Boulding's identification of the dominant forces of social evolution is facilitated in no small part by his ability to discern commonalities between seemingly disparate notions. It is the process of bringing hitherto unrecognized commonalities into focus that, in my view, facilitates Boulding's identification of subtle but profound forces (such as Teilhard de Chardin's noosphere re-articulated by Boulding as "know how") driving evolution. Chapter V of The Image is online for those who would like a brief glimpse of Boulding's greatness.

In conclusion I would like to suggest that we use the web to bring the best of Boulding to the attention of younger generations. Boulding is well known for the 'grants economy' -- an expression of the idea that individual welfare often depends positively on the welfare of others.
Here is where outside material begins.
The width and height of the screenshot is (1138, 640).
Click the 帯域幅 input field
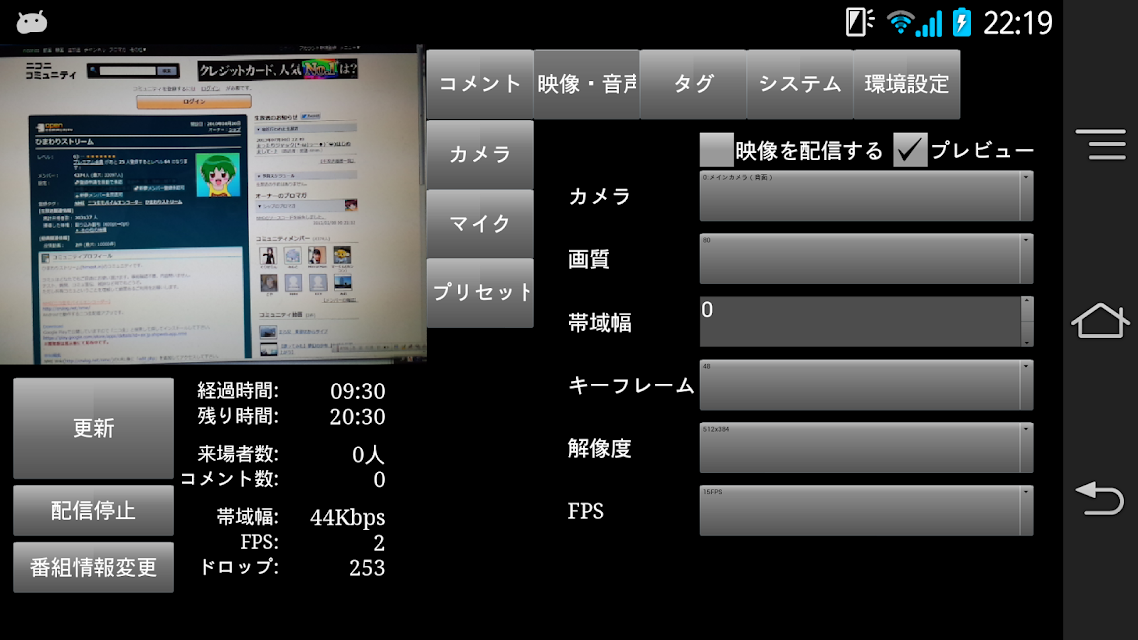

This leads to behavior outside the "exchange economy" which, before Boulding, was close to being the only domain of conventional Economic thought. There is an online, free encyclopedia, Wikipedia, brought to the world by the same ('open source') community that gave us linux. In the three years since Wikipedia began in 2001 there have been tens of thousands of contributors who have provided hundreds of thousands of short articles without receiving any thing in exchange. This is part of Boulding's grants economy rather than the exchange-economy of   Economics-before-Boulding.

click for source Articles on Wikipedia can be revised by anyone; consequently, names of authors typically disappear. Like open source code, Wiki articles tend to be an evolving group creation, not an exercise of market driven individuality. The explosive growth of this part of Boulding's 'grants economy' strongly suggests that it will be around in the distant future.

I hope that persons who think, like myself, that Boulding has much to say for future generations, will join me in making contributions about Boulding via Wikipedia.